Stop the presses! Rappers break out those bank books! Or stacks! Or whatever you got under the mattress! According to a recent report by LA Weekly, Cannabis-based “lean” – aka the purple stuff, aka Grimace Goo, aka “DAT LEAN!”– is the new wave.
Soulja Boy and the homie Young Biebenstein have had their collective prayers answered with this one. A company by the name of “Actabliss” (that’s that earn a gold star for the day type of creativity) just dropped a
purple green bomb on the market. They’ve introduced “Grape Syzurp with Cannabidnoids” to the barren lean market. This time around there’s no codeine though, so none of those ill effects. LA Weekly has the scoop on the green goop:
This week the product was delivered to Los Angeles for its first medical marijuana retail sales here, says Actabliss’ founder, who wants to be known only by the nickname Actaboss. The product was formulated early this year, unveiled to the public one month ago on April 20 (a.k.a. 420) via free samples, and finally sold to the public about a week after that at GreenWorks in Actabliss’ hometown of San Diego, he said.

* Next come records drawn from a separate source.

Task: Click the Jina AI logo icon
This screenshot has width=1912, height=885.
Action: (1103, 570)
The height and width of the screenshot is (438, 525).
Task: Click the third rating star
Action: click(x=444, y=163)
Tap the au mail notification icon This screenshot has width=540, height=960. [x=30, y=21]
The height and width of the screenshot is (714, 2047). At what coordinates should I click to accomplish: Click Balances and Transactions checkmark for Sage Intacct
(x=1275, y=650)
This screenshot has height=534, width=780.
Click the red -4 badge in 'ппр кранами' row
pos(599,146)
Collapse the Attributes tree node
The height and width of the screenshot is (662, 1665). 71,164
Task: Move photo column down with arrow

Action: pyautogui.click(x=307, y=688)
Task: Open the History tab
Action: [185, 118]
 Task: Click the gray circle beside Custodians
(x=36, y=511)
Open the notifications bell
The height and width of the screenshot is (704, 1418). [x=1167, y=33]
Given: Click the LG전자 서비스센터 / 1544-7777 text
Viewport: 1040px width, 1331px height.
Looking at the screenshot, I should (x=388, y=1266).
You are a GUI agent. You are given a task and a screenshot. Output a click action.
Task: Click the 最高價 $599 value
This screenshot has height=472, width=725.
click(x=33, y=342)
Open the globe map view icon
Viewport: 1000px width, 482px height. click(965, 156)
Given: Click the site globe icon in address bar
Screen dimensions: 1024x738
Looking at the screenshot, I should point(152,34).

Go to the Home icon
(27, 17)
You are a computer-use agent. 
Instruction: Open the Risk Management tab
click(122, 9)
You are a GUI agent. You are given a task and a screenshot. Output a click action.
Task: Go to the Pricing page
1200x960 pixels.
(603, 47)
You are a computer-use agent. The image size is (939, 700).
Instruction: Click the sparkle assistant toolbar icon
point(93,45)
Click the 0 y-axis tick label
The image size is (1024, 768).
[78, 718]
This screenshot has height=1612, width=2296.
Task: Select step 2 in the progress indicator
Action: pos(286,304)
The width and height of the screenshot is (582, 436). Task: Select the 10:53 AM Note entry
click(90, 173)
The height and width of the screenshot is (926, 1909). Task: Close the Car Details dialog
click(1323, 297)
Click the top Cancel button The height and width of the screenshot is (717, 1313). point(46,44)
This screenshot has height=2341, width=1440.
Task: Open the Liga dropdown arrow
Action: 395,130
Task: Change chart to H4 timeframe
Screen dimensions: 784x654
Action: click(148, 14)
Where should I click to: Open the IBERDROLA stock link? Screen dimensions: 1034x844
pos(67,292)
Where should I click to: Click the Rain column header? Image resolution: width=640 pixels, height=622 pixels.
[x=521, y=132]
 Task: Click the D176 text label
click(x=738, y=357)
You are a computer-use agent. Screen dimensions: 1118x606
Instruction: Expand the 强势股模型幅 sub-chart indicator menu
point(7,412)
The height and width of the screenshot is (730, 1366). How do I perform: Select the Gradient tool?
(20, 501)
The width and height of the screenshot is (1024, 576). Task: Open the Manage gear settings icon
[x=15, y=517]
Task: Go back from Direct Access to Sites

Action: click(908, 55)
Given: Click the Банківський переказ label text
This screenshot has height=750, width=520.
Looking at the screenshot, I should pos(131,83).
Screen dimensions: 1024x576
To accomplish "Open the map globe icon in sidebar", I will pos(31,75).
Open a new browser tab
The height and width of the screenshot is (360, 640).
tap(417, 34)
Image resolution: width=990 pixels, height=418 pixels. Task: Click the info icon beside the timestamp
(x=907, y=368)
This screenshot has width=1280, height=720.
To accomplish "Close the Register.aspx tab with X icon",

While the products are different than the mud we’ve all grown to love, they share similar characteristics that have purple purveyors clamoring for this THC-laced homage. The folks at Actabliss, despite trying to keep up with demand, have let it be known that more flavors are on the way, so you might be pourin’ up on some prism juice in no time.
There are also a number of products still out there including the BBQ Brothas alternative known as “High Tech: Ganjaceuticals”– another homage to an already existing lean giant.
Talk about “going green.” We’ll be sure to keep you posted on any future updates… after we top off this double cup.